バナナ・リパブリックはアトリエのスタイリストがこのコンセプトを理解できるように注力している。たとえば、ミズーリ州デペレスの店舗のアトリエマネージャー、スザンヌ・トーシッグ氏は、過去にエルメス(Hermès)、ロロピアーナ(Loro Piana)、プラダ(Prada)の店舗での勤務経験がある。

トーシッグ氏は、自分にとってアトリエでの典型的な体験は、予約の前に顧客とつながり、顧客が購入したいと思っているルックの「ビジョン」について尋ねることであるという。収集した情報に基づいて彼女は約8パターンのパーソナライズスタイルと、組み合わせるアイテムを準備する。また、試着室にはスタイルに合わせるためのアクセサリーを揃える。顧客のコートを預かり、予約中に軽食を提供するのは定番のサービスだ。

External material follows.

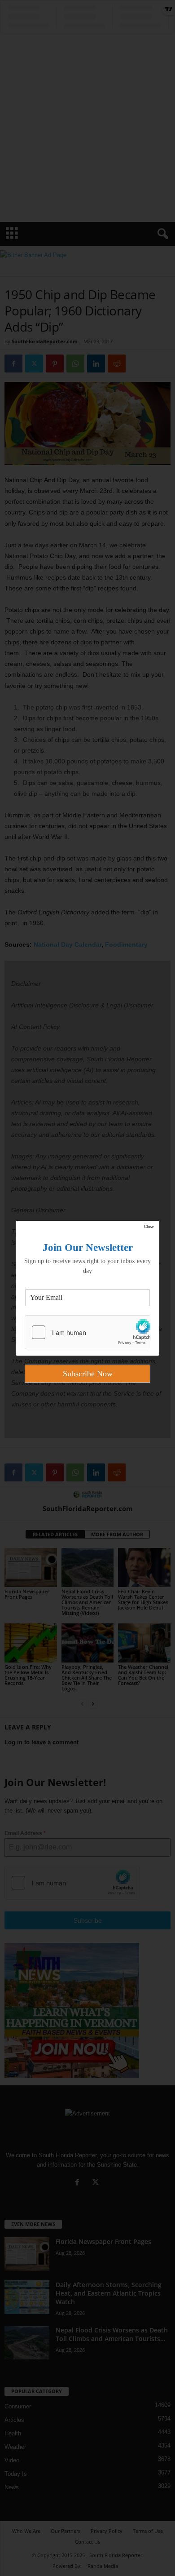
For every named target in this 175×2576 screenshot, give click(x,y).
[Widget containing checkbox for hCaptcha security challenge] (87, 1332)
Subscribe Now (88, 1373)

トーシッグ氏は、顧客(その多くは常連になり、男性も女性もいる)をサポートして商品を説明する際に高級生地に焦点を当てることがしばしばあるという。たとえば、同氏は「メリノウールのセーター」や「シルクシャルムーズのブラウス」を勧める。また、必要に応じて、最近アップグレードした同社のスーツのようなスタイルについても言及する。トーシッグ氏が選んだスタイルを顧客がどう感じるかに基づいてほかのオプションを提供することもよくあるという。また、ベルトやステートメントネックレスを追加して試着の外見を微調整することも度々ある。

「私は意外性が好きだ。つまり、顧客にお決まりのパターンから抜け出してもらい、新しいものを提供すること」とトーシッグ氏。同氏はバナナ・リパブリックの「ラグジュアリーな方向性」に魅力を感じて入社したという。

トーシッグ氏は原則として1人の顧客に注力したいため、予約を連続して入れることはない。通常彼女のスタイリングセッションは長めで、平均1時間だという。また、同氏は必ず携帯メールかメールでフォローアップして、購入客に感謝してさらに「関係を育む」という。継続的なコミュニケーションには常に目的があり、過去の購入品に基づいて新しいスタイルを提案したりホリデーにメッセージを送ったりしている。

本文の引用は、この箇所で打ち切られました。